E nisto caí. Já era bem comum às minhas caminhadas um tropeção, uma cabeçada numa árvore, cheguei mesmo a cair num buraco, mas neste dia, para compensar a sorte que não tinha tido, caí numa poça de água. Uma coisa nojenta, lamacenta com um sapo enormesco verde a fazer os típicos barulhos de anfíbio. Gritei e tentei levantar-me mas com o barulho dele a gritar contra mim, ainda me afundei mais. Em vez de ter os pés afundados na lama, fiquei com o rabo e as minhas cuecas enterradíssimas. O sapo sempre a olhar pra mim. Os berros dele ficaram mais próximos e foi aí que ví o bonito que ele era. Alto, moreno, de olhos verdes, pena estar completamente sujo, mantive as esperanças até que aquele ser extremamente belo, trocou a expressao neutra por um olhar raivoso e aí tive medo.

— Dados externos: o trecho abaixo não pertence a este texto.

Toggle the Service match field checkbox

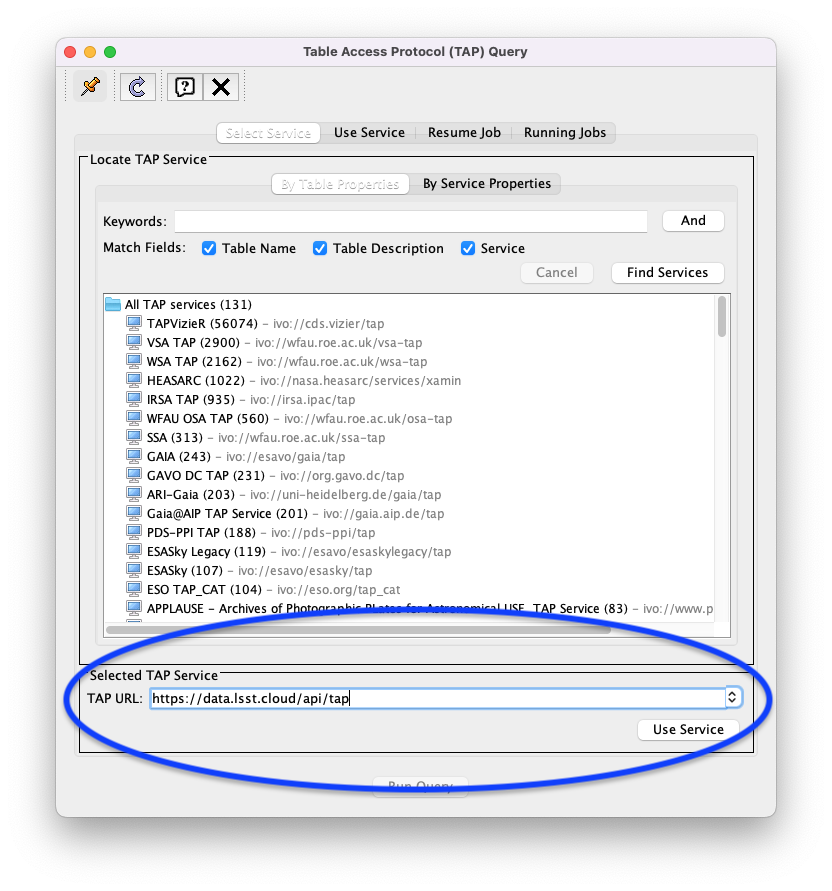pyautogui.click(x=467, y=248)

- Esperei 2 anos, repito, duas vezes 365 dias, para ver este fenómeno. Passei o Inverno, o Verão, o Outono e a Primavera sentado naquele pau, travei uma batalha com um urso pra conquistar o mísero pau, e agora, agora que estava quase a conseguir, tu, com o teu mau equilíbrio decidem vir cair aqui em cima? Que mal fiz eu a Deus! Por amor!!
Fiquei estática. Só ouvi blábláblá urso e qualquer coisa semelhante a números. A beleza dele era superior, como algo de um planeta longínquo, tipo Hollywood onde tudo é lindo e maravilhoso. Até as pessoas que eu considerava bonitas ou extremamente maravilhosas no meu mundo citadino eram vagabundos quando colocadas ao lado daquele ser, vindo de um Planeta distante. Foi então que me apercebi que já estava à mundo tempo calada e murmurei algo que ainda hoje não sei bem o que foi. Pelos vistos, fiz bem, porque ele mudou logo o tom de voz e amavelmente pegou em mim, deixou a minha Prada lá com o sapo, mas na altura só conseguia olhá-lo nos olhos, era secundário tudo o resto, e levou-me para uma casinha como nunca tinha visto. As paredes eram verdes de trepadeiras que as rondavam, saia fumo de uma pequena chaminé e o alpendre era feito de uma madeira que se falasse tinha muitas, infinitas histórias e estórias para contar. Pensei que estivesse a sonhar. Se calhar todo este raciocínio era resultado do bater com a cabeça numa pedra, sei lá bem, mas quando me senti enrolada naquela manta com cheiro a hortelã e ao sentir o quente da chávena chocolate na minha mão, vi que era verdade. Ele olhava-me sentado no chão, como se eu é que fosse a estrangeira e tentou perceber que língua falava. Nada me saia e talvez ele tenha ficado com a impressão de que eu era deficiente mental, não sei, mas eu só conseguia contempla-lo. E já que ia ficar com a fama queria muito o proveito.